(Source material begins)

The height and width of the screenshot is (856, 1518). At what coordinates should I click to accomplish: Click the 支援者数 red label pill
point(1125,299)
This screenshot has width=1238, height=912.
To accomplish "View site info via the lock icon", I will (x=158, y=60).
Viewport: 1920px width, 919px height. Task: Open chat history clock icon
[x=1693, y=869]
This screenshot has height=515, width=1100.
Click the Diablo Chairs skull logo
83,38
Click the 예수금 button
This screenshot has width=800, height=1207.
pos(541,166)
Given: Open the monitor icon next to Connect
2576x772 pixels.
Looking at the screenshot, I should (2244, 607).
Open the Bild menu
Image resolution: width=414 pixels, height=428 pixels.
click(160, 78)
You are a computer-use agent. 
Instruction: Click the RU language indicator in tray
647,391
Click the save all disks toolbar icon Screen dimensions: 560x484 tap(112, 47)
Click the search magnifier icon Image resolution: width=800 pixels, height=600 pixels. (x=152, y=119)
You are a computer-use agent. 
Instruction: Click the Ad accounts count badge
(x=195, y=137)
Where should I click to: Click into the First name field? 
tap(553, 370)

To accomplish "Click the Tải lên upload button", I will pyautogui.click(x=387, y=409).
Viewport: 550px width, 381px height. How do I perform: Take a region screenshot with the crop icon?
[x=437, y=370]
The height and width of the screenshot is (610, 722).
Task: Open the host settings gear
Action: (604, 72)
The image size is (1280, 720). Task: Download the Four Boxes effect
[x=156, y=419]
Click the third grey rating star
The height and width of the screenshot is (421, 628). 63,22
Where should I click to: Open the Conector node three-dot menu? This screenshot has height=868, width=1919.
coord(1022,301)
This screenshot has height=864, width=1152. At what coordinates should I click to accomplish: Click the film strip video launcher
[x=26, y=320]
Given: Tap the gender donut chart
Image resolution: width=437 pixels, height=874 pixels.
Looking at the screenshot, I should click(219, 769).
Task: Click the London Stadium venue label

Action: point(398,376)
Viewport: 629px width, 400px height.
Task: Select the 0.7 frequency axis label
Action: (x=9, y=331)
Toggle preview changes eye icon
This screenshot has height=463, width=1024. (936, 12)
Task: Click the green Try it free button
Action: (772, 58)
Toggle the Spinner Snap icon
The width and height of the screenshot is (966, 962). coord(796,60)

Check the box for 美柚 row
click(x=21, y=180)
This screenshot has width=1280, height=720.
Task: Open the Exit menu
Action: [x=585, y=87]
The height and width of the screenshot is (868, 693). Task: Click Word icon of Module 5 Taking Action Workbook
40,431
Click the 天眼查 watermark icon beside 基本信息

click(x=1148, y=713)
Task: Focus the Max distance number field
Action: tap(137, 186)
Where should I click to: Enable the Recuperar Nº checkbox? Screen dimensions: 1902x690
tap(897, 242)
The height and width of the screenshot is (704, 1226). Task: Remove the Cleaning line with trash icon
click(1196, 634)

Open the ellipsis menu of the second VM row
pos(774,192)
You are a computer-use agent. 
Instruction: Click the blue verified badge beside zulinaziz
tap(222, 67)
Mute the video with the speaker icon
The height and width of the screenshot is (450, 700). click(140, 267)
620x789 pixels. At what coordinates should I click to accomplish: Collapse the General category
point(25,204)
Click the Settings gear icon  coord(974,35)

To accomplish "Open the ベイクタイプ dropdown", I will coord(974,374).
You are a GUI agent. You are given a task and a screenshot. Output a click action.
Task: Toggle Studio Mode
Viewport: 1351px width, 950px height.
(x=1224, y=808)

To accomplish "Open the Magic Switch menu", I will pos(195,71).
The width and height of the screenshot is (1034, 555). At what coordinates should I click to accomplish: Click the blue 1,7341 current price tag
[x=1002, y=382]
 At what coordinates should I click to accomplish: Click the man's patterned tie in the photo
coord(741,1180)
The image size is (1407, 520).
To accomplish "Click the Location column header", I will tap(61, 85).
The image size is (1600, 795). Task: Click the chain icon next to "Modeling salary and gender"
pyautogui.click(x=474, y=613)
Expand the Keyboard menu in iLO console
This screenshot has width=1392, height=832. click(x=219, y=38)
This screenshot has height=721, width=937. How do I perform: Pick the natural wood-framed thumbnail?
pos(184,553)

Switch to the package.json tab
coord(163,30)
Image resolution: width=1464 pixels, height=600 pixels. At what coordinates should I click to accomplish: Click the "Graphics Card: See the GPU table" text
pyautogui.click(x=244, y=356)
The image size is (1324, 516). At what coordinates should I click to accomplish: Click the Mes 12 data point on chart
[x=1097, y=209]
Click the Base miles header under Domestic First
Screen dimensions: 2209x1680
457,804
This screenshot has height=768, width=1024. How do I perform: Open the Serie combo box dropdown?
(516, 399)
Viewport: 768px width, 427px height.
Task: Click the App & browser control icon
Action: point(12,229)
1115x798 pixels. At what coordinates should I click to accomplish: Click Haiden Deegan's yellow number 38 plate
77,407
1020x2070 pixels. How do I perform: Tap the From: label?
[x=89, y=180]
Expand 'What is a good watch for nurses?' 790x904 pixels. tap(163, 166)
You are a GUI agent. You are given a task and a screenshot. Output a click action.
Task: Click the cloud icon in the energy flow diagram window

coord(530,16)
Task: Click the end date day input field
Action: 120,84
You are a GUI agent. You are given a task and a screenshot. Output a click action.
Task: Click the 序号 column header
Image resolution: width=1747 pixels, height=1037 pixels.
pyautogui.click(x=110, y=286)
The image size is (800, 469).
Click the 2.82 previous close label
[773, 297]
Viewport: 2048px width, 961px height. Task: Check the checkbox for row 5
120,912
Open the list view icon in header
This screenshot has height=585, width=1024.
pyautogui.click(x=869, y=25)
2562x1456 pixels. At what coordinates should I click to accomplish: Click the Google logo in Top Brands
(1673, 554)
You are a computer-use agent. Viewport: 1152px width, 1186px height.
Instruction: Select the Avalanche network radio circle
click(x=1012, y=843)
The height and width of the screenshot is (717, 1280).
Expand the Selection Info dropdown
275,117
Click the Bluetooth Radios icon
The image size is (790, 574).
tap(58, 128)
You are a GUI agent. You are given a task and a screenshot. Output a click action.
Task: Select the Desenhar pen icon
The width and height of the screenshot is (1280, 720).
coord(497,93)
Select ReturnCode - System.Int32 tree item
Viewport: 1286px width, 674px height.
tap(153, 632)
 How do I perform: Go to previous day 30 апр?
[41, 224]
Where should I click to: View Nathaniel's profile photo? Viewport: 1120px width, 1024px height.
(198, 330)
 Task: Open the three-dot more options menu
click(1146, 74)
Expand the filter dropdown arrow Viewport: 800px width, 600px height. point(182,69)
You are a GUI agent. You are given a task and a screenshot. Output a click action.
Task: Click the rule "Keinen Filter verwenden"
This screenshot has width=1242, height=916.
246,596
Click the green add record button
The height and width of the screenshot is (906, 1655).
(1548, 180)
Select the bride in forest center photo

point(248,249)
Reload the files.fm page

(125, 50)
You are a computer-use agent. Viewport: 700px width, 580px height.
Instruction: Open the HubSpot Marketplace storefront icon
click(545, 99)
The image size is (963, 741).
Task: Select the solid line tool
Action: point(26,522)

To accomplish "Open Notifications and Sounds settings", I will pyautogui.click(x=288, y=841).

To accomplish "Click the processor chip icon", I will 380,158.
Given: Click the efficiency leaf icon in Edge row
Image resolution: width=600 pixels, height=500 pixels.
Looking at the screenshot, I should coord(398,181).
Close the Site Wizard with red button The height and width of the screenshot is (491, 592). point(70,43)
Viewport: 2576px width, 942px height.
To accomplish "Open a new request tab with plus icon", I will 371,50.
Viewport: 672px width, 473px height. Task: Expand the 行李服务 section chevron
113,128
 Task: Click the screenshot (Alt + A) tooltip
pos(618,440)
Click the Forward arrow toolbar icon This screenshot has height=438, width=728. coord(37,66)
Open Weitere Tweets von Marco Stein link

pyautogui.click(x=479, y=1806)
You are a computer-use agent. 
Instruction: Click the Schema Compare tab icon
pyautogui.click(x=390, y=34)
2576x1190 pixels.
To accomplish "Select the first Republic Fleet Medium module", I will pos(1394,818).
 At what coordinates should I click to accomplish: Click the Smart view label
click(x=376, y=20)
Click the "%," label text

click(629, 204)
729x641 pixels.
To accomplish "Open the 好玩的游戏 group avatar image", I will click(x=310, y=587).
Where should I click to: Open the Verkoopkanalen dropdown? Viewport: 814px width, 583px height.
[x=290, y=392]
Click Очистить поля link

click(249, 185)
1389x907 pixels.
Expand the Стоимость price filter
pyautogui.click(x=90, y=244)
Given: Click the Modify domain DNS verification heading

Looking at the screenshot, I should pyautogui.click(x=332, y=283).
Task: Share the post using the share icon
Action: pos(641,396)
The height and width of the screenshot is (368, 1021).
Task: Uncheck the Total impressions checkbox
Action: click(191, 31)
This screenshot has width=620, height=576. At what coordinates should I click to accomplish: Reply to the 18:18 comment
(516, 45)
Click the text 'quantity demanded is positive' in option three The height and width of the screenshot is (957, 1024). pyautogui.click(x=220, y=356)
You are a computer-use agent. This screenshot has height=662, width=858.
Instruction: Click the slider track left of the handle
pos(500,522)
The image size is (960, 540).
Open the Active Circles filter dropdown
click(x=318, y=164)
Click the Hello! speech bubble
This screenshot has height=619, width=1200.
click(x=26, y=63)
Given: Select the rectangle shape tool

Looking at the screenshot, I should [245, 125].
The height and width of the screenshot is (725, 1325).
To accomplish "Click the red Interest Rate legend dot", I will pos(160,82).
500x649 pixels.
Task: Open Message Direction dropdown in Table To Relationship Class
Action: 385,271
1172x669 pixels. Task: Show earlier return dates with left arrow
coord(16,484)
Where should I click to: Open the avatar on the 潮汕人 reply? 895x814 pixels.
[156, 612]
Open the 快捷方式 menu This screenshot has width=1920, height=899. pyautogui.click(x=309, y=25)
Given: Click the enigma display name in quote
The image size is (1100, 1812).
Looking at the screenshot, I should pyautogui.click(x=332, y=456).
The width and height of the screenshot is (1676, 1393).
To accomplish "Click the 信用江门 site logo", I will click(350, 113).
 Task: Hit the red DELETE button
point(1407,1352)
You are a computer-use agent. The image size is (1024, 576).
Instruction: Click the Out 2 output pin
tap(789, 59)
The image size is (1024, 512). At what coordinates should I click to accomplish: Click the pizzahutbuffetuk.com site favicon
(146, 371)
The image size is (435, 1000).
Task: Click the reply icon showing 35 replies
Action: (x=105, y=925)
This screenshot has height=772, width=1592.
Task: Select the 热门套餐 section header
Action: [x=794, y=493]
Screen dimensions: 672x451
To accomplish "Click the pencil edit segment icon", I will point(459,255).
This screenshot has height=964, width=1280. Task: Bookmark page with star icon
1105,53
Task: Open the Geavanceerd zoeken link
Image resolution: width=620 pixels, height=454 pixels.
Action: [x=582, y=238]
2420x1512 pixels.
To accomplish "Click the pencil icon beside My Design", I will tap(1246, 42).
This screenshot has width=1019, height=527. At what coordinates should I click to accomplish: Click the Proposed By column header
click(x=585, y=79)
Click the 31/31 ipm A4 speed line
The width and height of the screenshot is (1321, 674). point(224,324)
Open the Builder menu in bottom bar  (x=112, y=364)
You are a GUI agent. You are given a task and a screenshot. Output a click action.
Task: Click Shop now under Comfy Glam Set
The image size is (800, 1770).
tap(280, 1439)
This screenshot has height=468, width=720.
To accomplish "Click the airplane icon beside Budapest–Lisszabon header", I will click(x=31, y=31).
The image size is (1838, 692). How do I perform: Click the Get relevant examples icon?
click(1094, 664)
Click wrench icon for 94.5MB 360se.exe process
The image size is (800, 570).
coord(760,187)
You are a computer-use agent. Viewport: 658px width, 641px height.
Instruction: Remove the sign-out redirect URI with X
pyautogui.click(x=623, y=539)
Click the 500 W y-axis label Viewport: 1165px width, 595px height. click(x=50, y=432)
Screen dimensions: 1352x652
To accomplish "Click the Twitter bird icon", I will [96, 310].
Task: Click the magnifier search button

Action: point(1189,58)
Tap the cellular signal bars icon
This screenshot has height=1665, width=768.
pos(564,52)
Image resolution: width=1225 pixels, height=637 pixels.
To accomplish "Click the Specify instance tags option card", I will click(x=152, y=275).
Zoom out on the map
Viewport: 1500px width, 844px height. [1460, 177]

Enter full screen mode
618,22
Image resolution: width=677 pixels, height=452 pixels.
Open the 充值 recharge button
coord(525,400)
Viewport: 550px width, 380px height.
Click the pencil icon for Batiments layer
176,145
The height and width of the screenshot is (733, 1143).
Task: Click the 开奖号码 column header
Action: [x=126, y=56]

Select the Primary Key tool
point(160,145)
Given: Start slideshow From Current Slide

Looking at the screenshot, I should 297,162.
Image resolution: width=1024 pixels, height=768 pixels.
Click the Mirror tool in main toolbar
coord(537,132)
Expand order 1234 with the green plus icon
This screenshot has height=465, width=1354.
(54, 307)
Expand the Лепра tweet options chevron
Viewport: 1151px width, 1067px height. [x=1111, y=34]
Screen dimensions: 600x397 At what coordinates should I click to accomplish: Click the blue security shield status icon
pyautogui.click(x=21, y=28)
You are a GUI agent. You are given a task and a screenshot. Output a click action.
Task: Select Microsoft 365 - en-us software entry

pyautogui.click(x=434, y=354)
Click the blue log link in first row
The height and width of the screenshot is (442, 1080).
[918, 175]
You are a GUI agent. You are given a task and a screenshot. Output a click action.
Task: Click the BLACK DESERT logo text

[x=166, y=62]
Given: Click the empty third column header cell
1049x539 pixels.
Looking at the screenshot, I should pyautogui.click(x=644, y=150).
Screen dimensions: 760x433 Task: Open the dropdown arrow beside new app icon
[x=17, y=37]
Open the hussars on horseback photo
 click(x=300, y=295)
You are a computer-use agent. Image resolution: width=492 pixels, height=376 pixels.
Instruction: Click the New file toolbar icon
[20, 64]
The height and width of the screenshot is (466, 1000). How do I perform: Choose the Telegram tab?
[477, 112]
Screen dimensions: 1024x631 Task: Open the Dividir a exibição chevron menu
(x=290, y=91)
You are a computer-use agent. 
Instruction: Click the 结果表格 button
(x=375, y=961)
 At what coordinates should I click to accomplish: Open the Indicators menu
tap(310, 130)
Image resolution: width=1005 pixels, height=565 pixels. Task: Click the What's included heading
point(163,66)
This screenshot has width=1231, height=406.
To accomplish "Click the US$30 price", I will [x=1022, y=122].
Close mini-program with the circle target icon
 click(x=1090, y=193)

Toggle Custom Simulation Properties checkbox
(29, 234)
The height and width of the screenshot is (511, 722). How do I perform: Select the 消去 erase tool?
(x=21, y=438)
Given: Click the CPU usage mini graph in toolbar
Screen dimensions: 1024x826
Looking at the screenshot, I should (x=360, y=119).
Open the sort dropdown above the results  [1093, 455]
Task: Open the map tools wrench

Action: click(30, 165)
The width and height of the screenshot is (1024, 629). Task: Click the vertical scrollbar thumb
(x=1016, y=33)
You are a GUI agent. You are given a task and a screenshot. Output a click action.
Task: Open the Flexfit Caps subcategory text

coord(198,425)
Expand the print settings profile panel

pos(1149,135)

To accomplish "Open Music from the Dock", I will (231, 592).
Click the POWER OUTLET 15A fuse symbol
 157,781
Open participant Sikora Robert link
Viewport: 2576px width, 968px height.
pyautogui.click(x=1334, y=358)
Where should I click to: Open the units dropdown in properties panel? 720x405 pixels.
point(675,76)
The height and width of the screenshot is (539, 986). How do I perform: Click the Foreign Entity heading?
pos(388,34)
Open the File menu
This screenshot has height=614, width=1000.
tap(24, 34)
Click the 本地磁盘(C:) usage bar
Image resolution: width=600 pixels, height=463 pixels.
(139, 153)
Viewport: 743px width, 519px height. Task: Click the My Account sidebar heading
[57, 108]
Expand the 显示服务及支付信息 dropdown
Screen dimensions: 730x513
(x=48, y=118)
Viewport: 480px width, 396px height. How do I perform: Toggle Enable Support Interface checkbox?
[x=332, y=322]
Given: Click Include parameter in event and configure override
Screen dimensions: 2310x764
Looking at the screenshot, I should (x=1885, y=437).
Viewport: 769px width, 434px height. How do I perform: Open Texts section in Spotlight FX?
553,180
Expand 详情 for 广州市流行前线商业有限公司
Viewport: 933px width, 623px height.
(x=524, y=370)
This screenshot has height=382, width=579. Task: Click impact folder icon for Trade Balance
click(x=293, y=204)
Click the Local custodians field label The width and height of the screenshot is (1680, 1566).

(Source material ends)

Description of the task
If the string "plus" appears in a line of the entries, report the line.

Result of this exercise
To accomplish "Open a new request tab with plus icon", I will 371,50.
Expand order 1234 with the green plus icon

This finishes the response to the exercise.